#### [WHAT IS NEEDED]
Reproduce each of the lines below word for word, leaving out the pictures.

━━━━━━━━

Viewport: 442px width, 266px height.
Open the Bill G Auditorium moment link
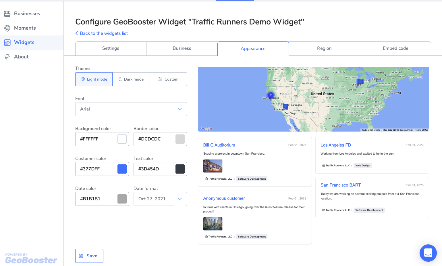[x=219, y=145]
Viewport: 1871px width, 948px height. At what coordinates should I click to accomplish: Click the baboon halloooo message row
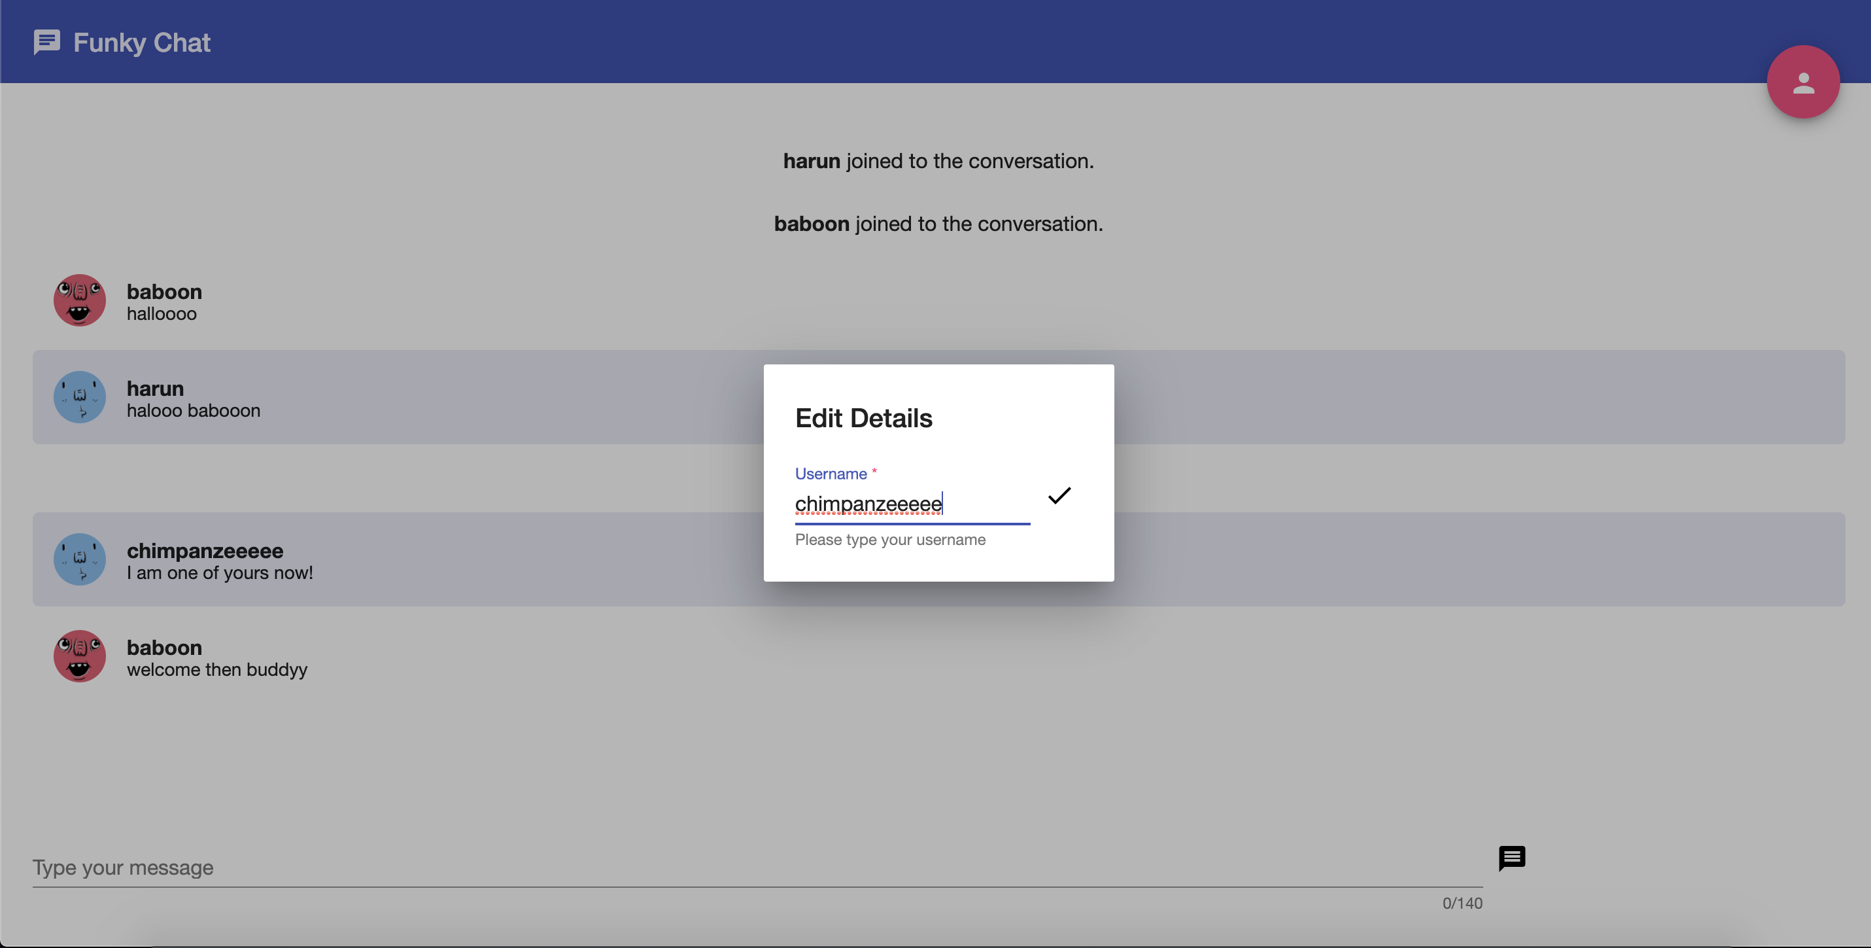click(161, 314)
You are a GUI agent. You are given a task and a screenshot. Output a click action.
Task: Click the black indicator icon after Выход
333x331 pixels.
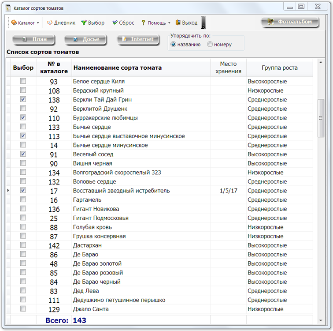point(203,23)
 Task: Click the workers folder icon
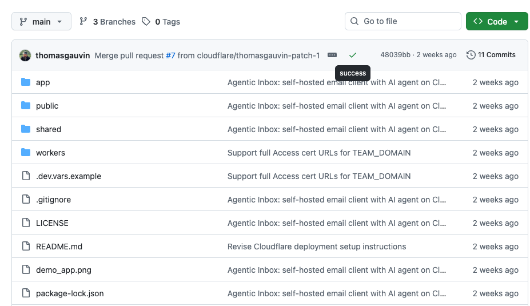pyautogui.click(x=26, y=153)
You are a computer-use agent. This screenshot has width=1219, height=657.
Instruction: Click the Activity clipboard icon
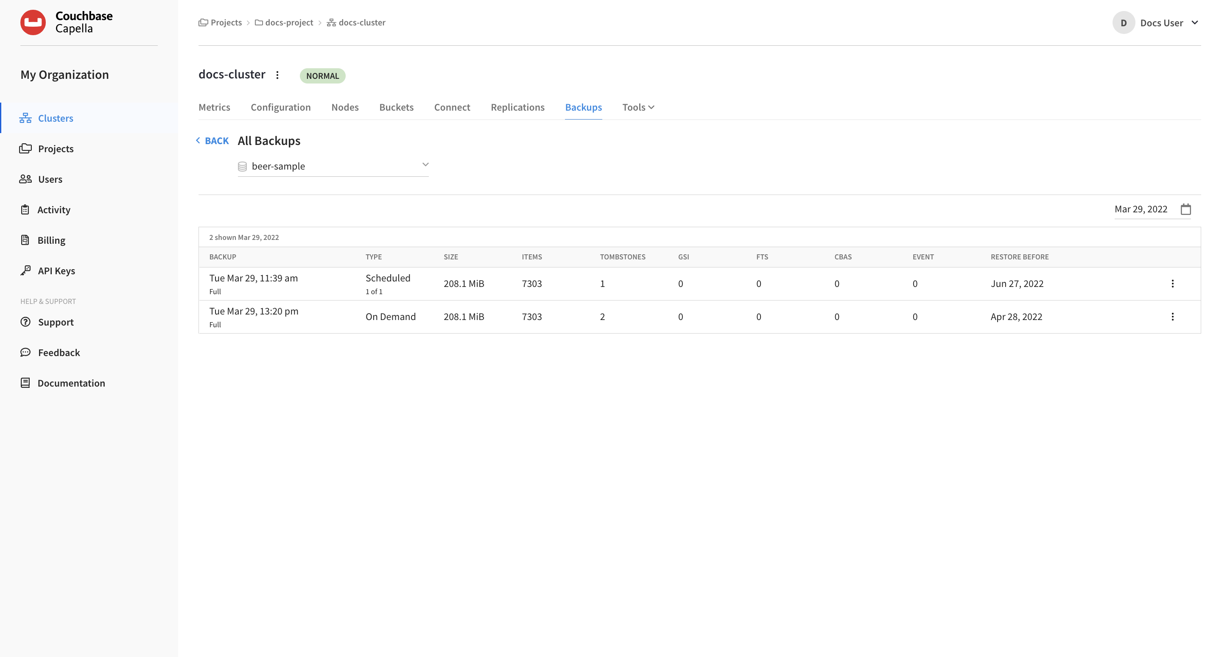[25, 210]
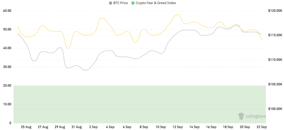Toggle the Crypto Fear & Greed Index label
The height and width of the screenshot is (130, 284).
tap(156, 3)
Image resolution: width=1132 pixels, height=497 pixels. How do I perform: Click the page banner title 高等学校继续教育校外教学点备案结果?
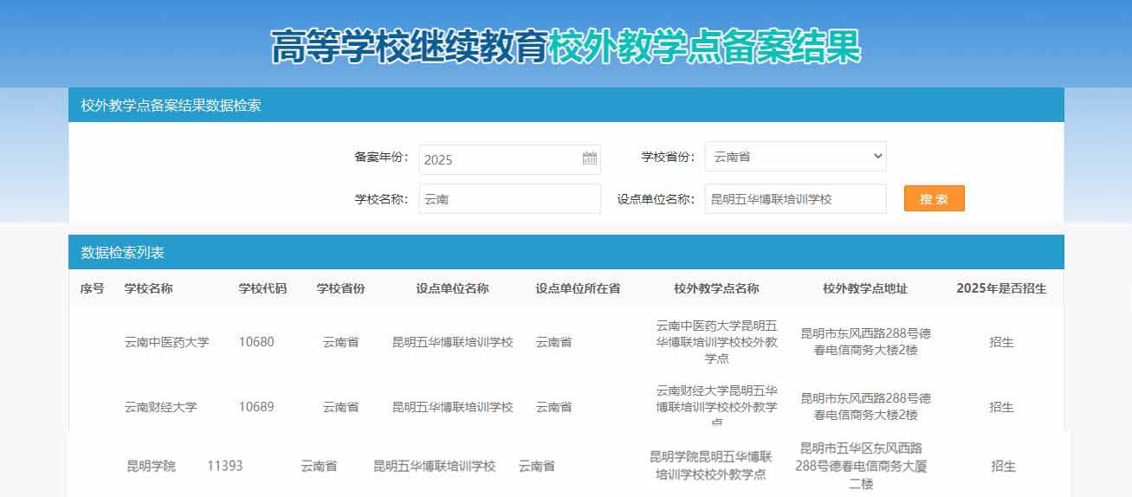tap(566, 47)
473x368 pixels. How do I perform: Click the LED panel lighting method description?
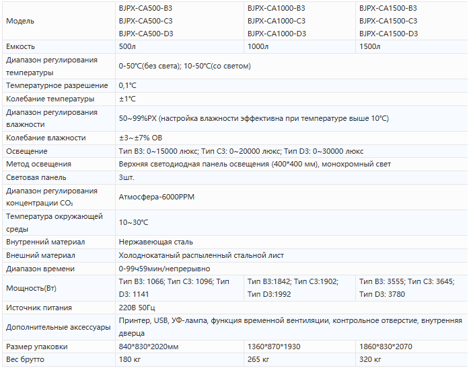(254, 164)
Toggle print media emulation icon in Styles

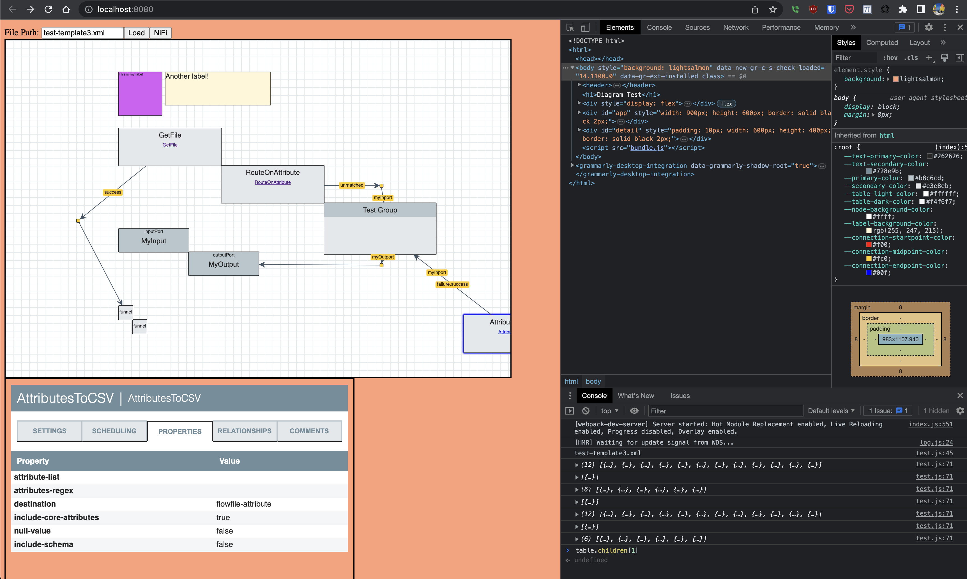944,57

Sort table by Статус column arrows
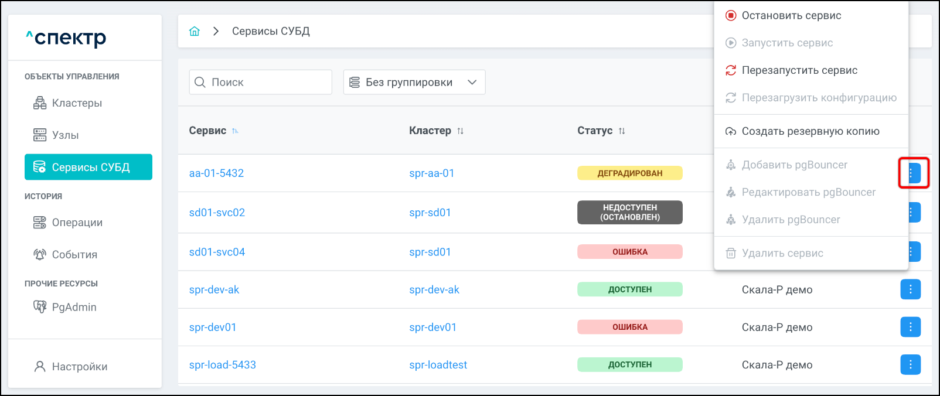tap(622, 131)
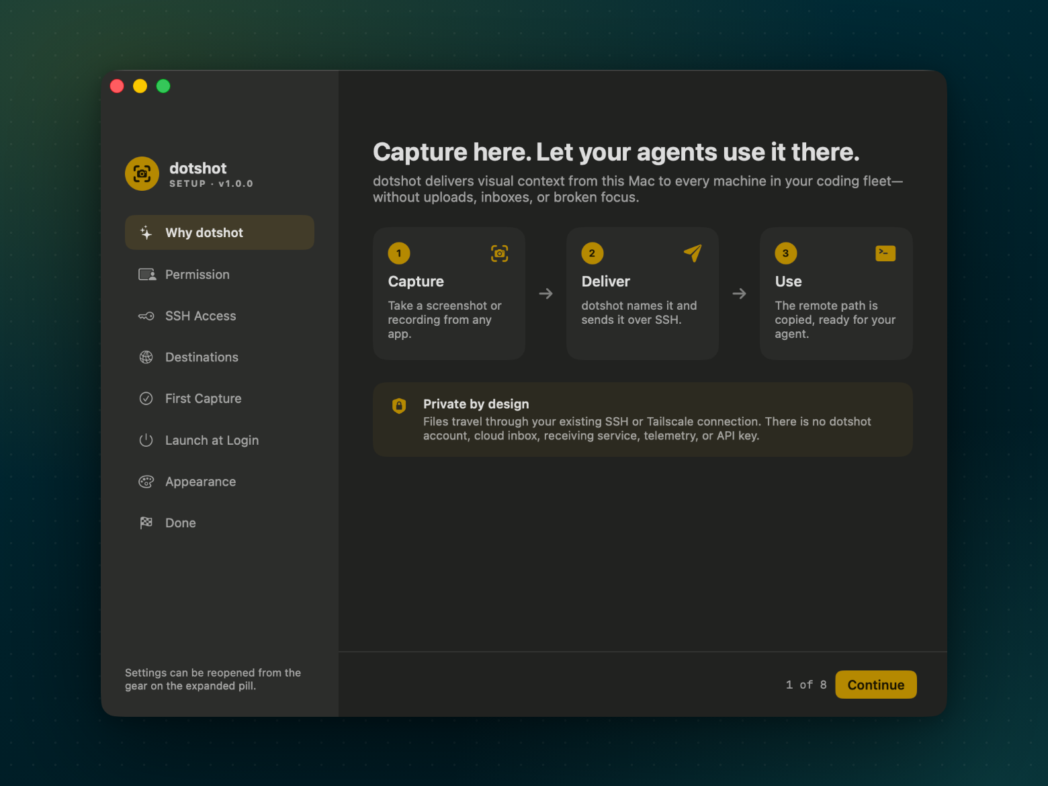Viewport: 1048px width, 786px height.
Task: Click the Launch at Login power icon
Action: pyautogui.click(x=146, y=440)
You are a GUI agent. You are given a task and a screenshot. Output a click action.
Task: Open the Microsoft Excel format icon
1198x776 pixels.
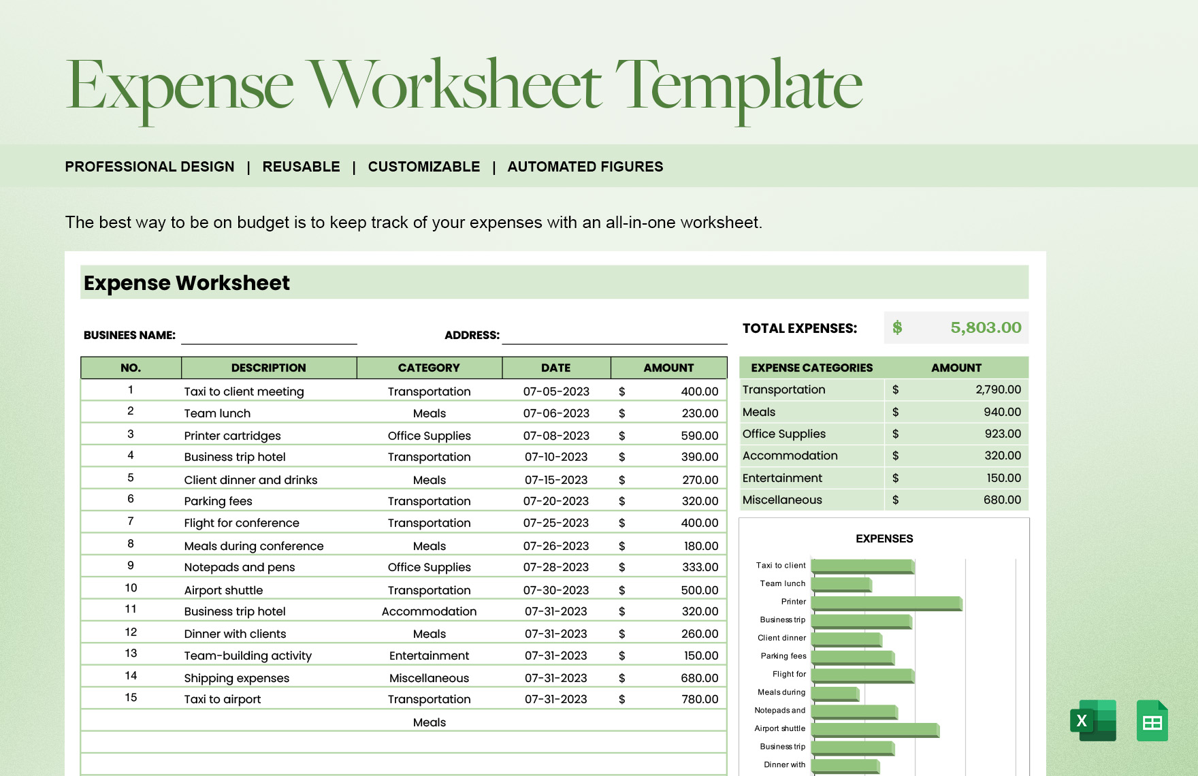tap(1094, 722)
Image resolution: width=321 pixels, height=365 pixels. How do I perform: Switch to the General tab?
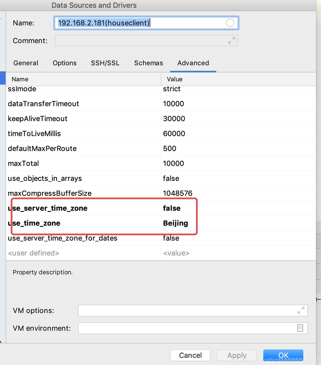[26, 63]
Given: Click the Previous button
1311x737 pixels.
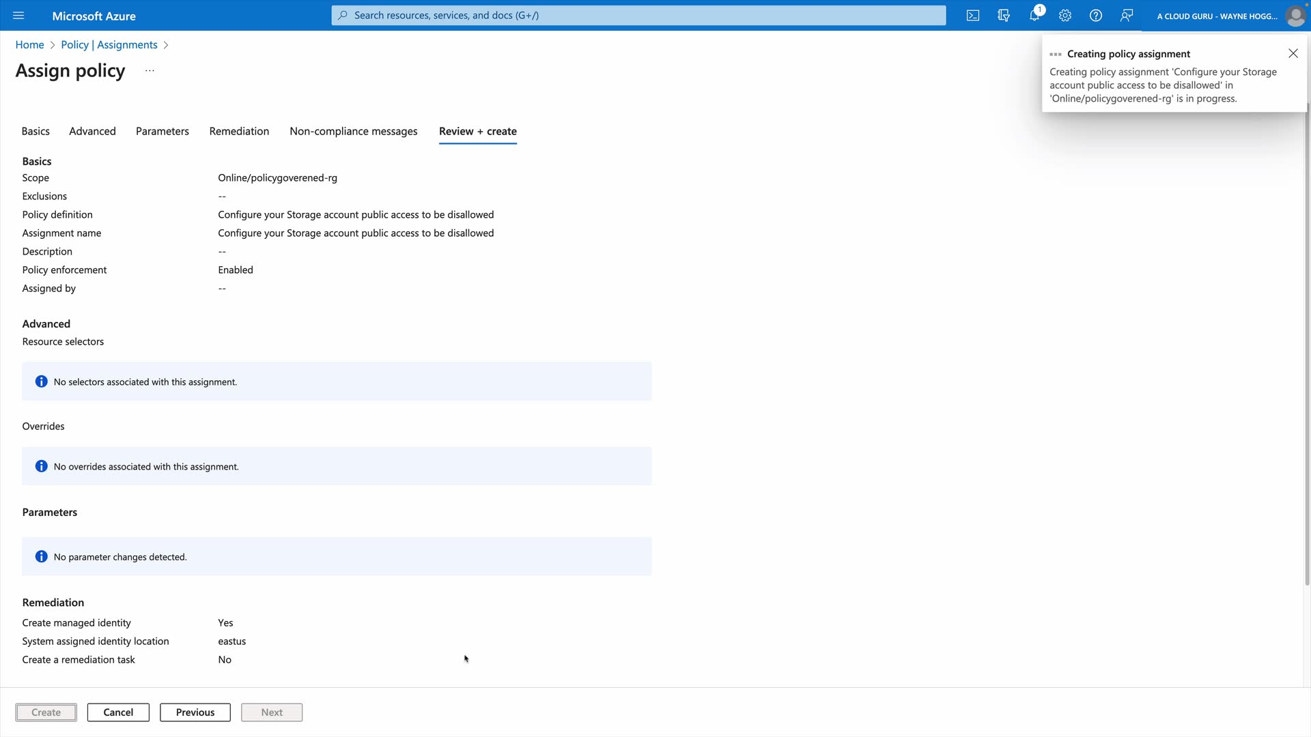Looking at the screenshot, I should 195,712.
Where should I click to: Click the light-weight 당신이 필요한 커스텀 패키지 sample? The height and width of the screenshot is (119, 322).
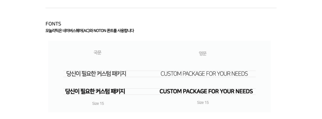(96, 74)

━━━━━━━━

#### [WORKED SOLUTION]
Viewport: 442px width, 266px height.
Open the Bill G Auditorium moment link
[x=219, y=145]
Viewport: 1871px width, 948px height. At what coordinates should I click to accomplish: Click the baboon halloooo message row
click(161, 314)
You are a GUI agent. You are given a task and a screenshot. Output a click action.
Task: Click the black indicator icon after Выход
333x331 pixels.
point(203,23)
 Task: Click the workers folder icon
pyautogui.click(x=26, y=153)
You are a computer-use agent. This screenshot has width=1219, height=657.
Instruction: Click the Activity clipboard icon
[25, 210]
Toggle the Crypto Fear & Greed Index label
The height and width of the screenshot is (130, 284).
tap(156, 3)
Image resolution: width=1132 pixels, height=497 pixels. How do I perform: Click the page banner title 高等学校继续教育校外教学点备案结果?
tap(566, 47)
473x368 pixels. How do I perform: Click the LED panel lighting method description?
(254, 164)
Toggle print media emulation icon in Styles

944,57

Sort table by Статус column arrows
tap(622, 131)
Viewport: 1048px width, 786px height.
Task: Click the Launch at Login power icon
Action: pyautogui.click(x=146, y=440)
You are a GUI agent. You are given a task and a screenshot. Output a click action.
Task: Open the Microsoft Excel format icon
1198x776 pixels.
tap(1094, 722)
Image resolution: width=321 pixels, height=365 pixels. How do I perform: Switch to the General tab?
[26, 63]
Given: Click the Previous button
1311x737 pixels.
Looking at the screenshot, I should 195,712.
Where should I click to: Click the light-weight 당신이 필요한 커스텀 패키지 sample? The height and width of the screenshot is (119, 322).
(96, 74)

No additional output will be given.